Translucency Nuchal: untuk apa, untuk apa dan bagaimana hal itu dilakukan

Translucency nukal adalah pemeriksaan yang dilakukan selama USG, yang digunakan untuk mengukur jumlah cairan di leher janin dan harus dilakukan antara minggu ke 11 dan 14 kehamilan. Tes ini digunakan untuk menghitung risiko bayi mengalami malformasi atau sindrom, seperti sindrom Down.

Jika terdapat malformasi atau penyakit genetik, janin cenderung menumpuk cairan di tengkuk, sehingga jika pengukuran tembus nuchal dinaikkan, di atas 2,5 mm, berarti mungkin ada perubahan dalam perkembangannya.

Translucency Nuchal: untuk apa, untuk apa dan bagaimana hal itu dilakukan

Untuk apa ujiannya

Pengukuran tembus nuchal tidak memastikan bahwa bayi memiliki penyakit genetik atau malformasi, tetapi menunjukkan apakah bayi memiliki peningkatan risiko atau tidak untuk mengalami perubahan ini.

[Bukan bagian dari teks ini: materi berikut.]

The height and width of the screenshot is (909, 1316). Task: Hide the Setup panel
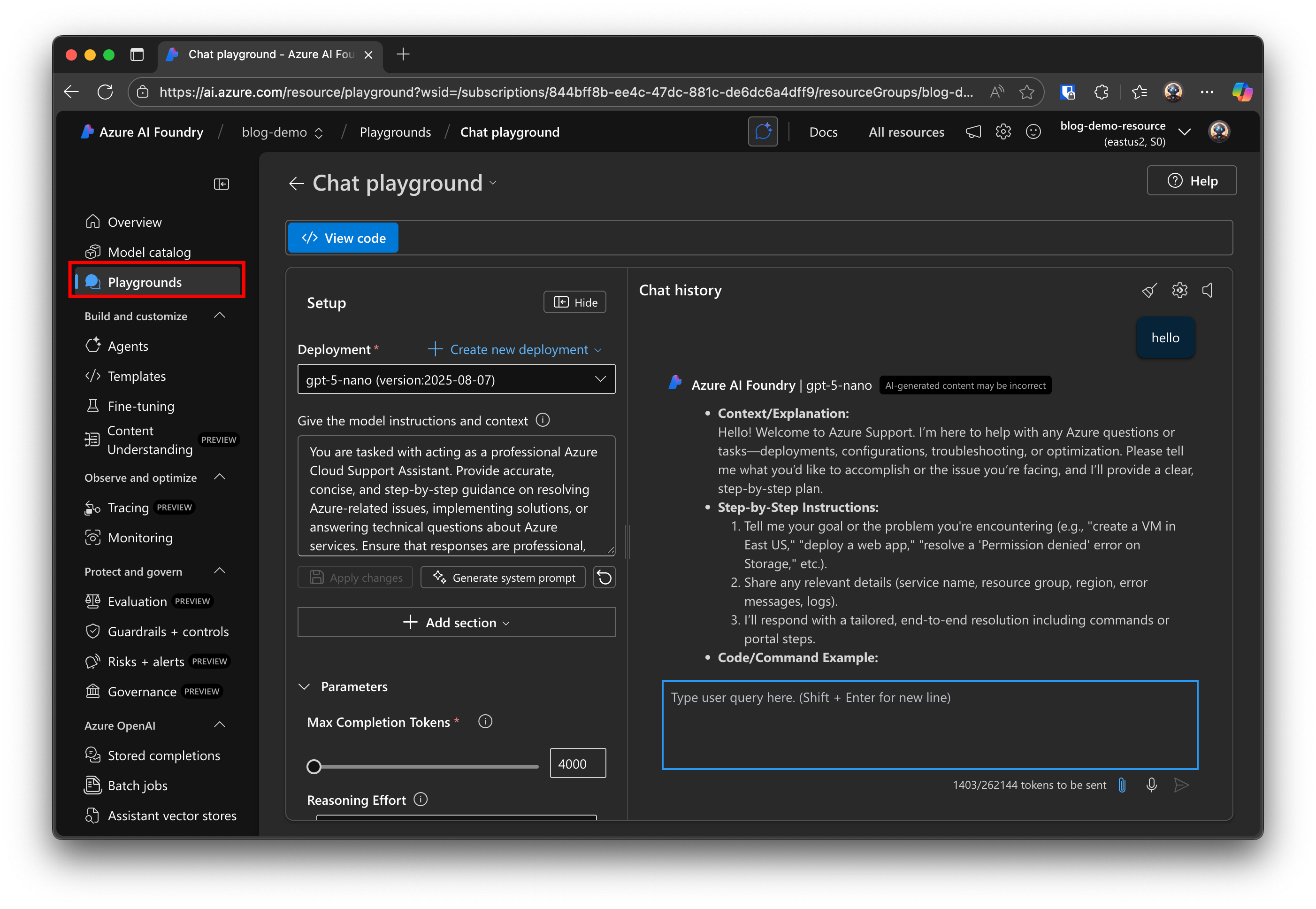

Jika nilai tes berubah, dokter kandungan akan meminta tes lain seperti amniosentesis, misalnya untuk mengkonfirmasi atau tidak diagnosisnya.

Bagaimana hal itu dilakukan dan nilai referensi

Tembus nuchal dilakukan selama salah satu ultrasound prenatal dan, pada saat ini, dokter mengukur ukuran dan jumlah cairan yang ada di daerah belakang leher bayi, tanpa memerlukan prosedur khusus lainnya.

Nilai tembus nuchal dapat berupa:

  • Normal : kurang dari 2,5 mm
  • Diubah : 2,5 mm atau lebih

Pemeriksaan dengan nilai yang lebih tinggi tidak menjamin bahwa bayi mengalami perubahan apa pun, tetapi hal itu menunjukkan adanya risiko yang lebih besar dan, oleh karena itu, dokter kandungan akan meminta pemeriksaan lain, seperti amniosentesis, yang mengumpulkan sampel cairan ketuban, atau kordosentesis, yang mengevaluasi a sampel darah tali pusat. Pelajari lebih lanjut tentang bagaimana amniosentesis atau kordosentesis dibuat. 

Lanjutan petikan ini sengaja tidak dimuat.